- **What is needed**
Return exactly the span of lines in the following data that opens with the line containing "Task: Close the assignment wizard dialog" and closes with the line containing "Task: Click the 'Muro de arrimo' label". Include nothing else.

◆ ◆ ◆ ◆ ◆ ◆ ◆

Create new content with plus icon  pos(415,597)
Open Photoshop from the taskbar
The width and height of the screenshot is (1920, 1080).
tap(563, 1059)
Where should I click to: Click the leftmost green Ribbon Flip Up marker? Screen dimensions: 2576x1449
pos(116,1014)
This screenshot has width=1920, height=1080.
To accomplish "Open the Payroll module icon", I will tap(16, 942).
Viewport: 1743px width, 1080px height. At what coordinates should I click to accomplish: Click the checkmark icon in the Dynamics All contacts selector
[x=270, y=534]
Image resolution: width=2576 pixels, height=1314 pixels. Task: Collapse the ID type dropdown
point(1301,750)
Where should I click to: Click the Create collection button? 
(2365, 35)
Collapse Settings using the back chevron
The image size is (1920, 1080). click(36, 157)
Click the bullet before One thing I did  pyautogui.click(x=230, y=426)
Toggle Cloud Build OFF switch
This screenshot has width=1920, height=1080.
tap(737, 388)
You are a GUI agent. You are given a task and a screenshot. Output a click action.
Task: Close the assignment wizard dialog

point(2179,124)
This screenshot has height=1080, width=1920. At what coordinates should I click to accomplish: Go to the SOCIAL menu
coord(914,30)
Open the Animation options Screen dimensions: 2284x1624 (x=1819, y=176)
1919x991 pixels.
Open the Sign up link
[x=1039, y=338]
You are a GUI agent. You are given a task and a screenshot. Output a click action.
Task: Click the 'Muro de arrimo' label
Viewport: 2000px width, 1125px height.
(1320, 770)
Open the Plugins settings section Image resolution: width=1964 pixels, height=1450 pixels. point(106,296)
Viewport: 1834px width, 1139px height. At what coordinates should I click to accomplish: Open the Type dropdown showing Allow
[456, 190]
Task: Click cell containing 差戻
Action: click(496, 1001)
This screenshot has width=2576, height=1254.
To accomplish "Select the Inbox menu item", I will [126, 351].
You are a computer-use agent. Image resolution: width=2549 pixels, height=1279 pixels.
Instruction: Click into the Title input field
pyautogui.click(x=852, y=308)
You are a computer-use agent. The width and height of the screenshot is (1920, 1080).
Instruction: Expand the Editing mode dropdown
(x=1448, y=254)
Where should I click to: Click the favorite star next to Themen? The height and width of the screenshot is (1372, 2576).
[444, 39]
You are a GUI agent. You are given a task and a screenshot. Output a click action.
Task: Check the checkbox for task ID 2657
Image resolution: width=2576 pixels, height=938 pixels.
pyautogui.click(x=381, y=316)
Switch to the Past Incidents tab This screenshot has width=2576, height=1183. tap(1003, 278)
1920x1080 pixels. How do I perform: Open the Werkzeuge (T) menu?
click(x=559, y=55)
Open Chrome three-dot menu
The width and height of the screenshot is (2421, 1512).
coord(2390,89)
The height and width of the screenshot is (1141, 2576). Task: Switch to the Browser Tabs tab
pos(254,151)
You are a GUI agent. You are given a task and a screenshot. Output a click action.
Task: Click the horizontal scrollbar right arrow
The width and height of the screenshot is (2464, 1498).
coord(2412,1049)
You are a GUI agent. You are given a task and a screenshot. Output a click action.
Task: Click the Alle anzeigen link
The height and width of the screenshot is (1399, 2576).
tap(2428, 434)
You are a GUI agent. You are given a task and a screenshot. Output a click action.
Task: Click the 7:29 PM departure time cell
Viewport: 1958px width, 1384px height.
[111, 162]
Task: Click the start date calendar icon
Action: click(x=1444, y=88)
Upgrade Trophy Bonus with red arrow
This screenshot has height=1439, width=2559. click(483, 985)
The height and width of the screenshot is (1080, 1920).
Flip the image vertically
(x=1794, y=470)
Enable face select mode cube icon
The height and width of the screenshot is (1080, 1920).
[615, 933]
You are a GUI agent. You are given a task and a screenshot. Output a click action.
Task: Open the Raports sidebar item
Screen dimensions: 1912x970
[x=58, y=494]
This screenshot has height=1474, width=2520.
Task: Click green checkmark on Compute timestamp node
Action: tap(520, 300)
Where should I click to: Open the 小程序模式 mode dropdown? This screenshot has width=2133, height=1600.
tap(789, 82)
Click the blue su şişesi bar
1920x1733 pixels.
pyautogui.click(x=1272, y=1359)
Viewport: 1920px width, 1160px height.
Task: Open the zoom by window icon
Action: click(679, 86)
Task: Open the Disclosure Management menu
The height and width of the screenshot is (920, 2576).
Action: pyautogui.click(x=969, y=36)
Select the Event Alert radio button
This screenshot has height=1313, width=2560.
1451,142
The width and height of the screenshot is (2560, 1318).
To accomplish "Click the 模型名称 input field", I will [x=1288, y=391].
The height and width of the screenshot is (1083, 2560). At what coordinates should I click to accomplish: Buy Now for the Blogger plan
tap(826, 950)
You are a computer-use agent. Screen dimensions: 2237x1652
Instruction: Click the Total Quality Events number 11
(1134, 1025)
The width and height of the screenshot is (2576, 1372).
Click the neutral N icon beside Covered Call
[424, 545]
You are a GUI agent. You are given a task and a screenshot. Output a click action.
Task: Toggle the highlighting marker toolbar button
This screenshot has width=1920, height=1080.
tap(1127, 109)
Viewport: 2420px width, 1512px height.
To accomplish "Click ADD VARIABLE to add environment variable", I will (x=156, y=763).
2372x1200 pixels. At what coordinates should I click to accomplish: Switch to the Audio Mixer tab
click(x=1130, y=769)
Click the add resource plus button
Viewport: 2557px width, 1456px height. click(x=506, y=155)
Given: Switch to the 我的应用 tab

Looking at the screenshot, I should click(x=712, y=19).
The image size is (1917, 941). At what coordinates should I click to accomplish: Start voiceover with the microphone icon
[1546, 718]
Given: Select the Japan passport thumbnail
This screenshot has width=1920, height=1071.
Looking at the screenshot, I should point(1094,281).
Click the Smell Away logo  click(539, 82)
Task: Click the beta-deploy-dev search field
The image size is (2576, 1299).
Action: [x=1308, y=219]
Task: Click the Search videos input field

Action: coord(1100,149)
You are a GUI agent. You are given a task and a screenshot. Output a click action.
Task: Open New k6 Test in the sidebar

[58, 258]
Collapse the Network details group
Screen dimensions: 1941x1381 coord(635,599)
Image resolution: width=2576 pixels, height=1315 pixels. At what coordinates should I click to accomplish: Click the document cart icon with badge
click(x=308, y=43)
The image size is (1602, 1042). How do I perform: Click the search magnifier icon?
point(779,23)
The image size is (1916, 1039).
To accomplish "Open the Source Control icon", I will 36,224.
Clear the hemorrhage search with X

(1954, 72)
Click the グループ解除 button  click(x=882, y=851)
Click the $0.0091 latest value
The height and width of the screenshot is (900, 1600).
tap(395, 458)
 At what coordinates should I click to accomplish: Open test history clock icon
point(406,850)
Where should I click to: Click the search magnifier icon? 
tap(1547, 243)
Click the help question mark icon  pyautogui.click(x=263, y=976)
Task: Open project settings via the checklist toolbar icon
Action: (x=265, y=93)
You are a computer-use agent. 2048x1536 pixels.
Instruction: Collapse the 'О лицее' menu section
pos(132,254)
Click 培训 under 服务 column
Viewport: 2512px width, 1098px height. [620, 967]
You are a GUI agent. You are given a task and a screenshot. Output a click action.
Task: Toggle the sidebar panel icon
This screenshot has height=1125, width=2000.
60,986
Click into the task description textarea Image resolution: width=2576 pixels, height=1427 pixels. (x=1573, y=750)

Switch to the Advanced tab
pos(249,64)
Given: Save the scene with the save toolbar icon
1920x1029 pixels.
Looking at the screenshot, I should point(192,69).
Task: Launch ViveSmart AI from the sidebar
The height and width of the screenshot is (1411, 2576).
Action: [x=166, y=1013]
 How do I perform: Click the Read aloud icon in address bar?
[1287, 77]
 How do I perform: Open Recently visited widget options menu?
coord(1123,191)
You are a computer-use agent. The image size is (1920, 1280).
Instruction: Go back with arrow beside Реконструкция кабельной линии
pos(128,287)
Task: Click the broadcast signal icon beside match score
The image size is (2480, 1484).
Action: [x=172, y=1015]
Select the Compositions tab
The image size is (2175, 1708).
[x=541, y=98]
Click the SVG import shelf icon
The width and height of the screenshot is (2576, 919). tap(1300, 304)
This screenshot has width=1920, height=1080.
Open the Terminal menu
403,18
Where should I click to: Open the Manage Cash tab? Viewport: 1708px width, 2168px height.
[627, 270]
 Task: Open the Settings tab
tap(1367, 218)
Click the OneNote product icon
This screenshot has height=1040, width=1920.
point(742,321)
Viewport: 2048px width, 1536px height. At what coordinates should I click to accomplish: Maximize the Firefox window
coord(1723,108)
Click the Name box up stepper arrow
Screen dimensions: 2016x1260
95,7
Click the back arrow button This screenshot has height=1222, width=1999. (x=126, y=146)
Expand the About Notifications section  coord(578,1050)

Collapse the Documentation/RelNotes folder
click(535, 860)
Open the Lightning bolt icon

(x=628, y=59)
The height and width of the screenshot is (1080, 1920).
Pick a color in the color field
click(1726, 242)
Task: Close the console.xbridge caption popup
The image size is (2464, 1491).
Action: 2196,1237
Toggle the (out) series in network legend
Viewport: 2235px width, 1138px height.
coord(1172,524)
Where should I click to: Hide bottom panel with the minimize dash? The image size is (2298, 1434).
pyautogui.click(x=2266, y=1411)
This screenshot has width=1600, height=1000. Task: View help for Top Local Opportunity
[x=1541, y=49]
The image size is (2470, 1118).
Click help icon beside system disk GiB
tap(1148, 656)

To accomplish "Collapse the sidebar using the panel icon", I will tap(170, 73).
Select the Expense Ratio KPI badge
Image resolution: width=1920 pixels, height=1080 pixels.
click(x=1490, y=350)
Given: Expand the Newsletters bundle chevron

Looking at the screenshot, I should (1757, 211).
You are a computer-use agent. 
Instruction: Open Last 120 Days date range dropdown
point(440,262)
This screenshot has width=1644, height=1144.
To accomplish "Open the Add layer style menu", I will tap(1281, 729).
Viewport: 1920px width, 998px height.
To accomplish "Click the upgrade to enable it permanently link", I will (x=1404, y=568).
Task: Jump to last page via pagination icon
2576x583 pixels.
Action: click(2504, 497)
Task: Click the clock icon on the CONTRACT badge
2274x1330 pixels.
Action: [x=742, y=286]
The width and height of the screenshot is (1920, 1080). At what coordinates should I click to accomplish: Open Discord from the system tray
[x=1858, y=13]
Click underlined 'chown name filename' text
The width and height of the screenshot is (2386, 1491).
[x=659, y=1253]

◆ ◆ ◆ ◆ ◆ ◆ ◆

- **Response to the task**
Task: Close the assignment wizard dialog

point(2179,124)
This screenshot has height=1080, width=1920. At what coordinates should I click to accomplish: Go to the SOCIAL menu
coord(914,30)
Open the Animation options Screen dimensions: 2284x1624 (x=1819, y=176)
1919x991 pixels.
Open the Sign up link
[x=1039, y=338]
You are a GUI agent. You are given a task and a screenshot. Output a click action.
Task: Click the 'Muro de arrimo' label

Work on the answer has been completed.